By Skylar Thornton
The Department of Homeland Security, along with the National Cyber Security Alliance, designated the month of October as Cybersecurity Awareness Month. In line with the month’s awareness goals, Samford University Chief Information Security Officer John Bandy sent out emails throughout the month to the Samford community to inform students and faculty on how to use technology in a safe way.
“As our lives have become increasingly dependent on technology, virtually all personal and business data is kept on internet-connected platforms, which can become a gold mine for bad actors,” Bandy said in an email.
In one email, Bandy wrote that, in 2020, phishing was the most common type of cybercrime. According to the National Institute of Standards and Technology, the definition of phishing is, “a technique for attempting to acquire sensitive data, such as bank account numbers, through a fraudulent solicitation in email or on a web site, in which the perpetrator masquerades as a legitimate business or reputable person.”
According to Bandy, the FBI received 241,342 complaints in 2020 for phishing cybercrime. In a world full of smartphones, smart TVs and smart cars, criminals are becoming even smarter. However, knowing how to be cyber-safe can be one’s best defense against cyber-criminals.
Bandy advises students to verify their sources and links before clicking. He also recommends knowing what the most common red flags are. Some of these red flags are unusual and awkward formatting on websites. Other cautionary signals are hyperlinks, call-outs and subject lines that pressure unnecessary urgency. When any of these indicators appear, Bandy said students should take their time and carefully read through everything.
Vishing, also known as voice-phishing, is just as common a cybercrime as phishing, and it is becoming more popular. Cyber-criminals try to impersonate someone you may already know or act like an authority figure. If you suspect any red flags or unusual behavior, Bandy suggests ending the channel of communication and reaching out to that individual personally to verify. Vishing and phishing scams try to ask for personal information. If you are suspicious about any actions, end the connection.

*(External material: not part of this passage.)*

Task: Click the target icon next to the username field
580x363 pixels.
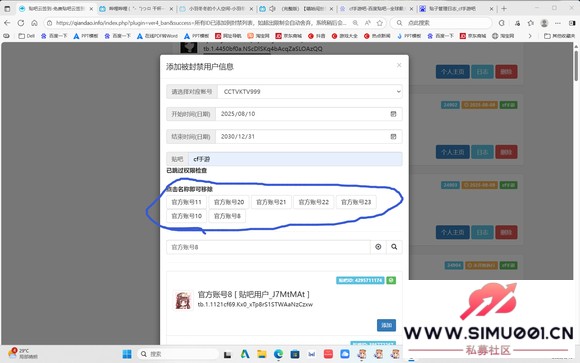Action: (378, 247)
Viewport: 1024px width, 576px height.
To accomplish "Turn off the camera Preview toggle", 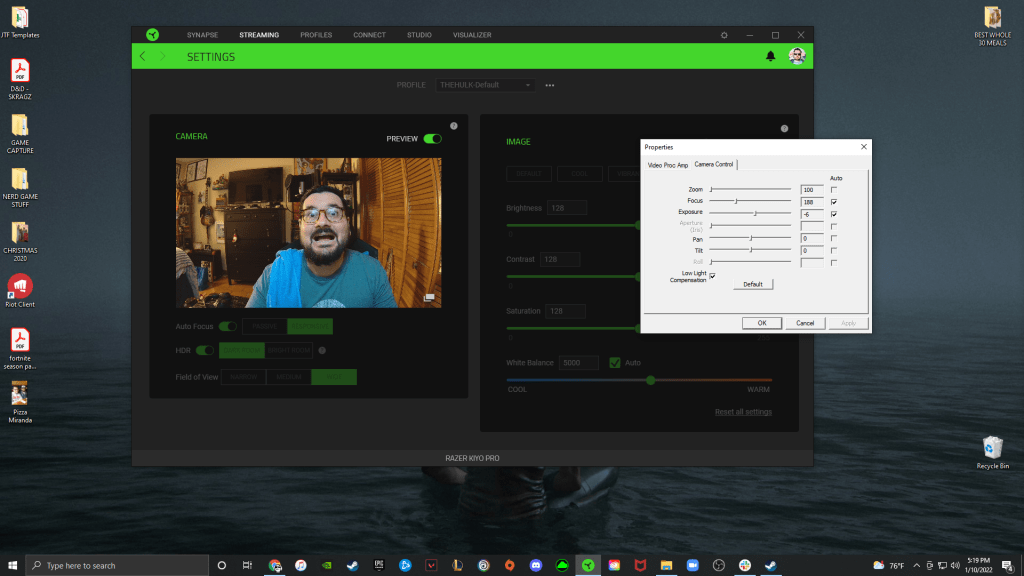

These scams occur on many different platforms and channels including email, phone, social media and text. To stay cyber-safe, Bandy highly recommends turning off Wi-Fi and Bluetooth when not in use. In doing so, individuals will not be tracked as easily. Bandy said he believes that smartphones also need to have advanced security. Students should update their privacy and security settings in their phones and apps, close apps when they are not in use, and create longer and more complex passwords. Lastly, Bandy advises against using public computers to log into any accounts. Individuals who experience a scam or hack, regardless of dollar loss, are encouraged to contact the FBI at www.ic3.gov.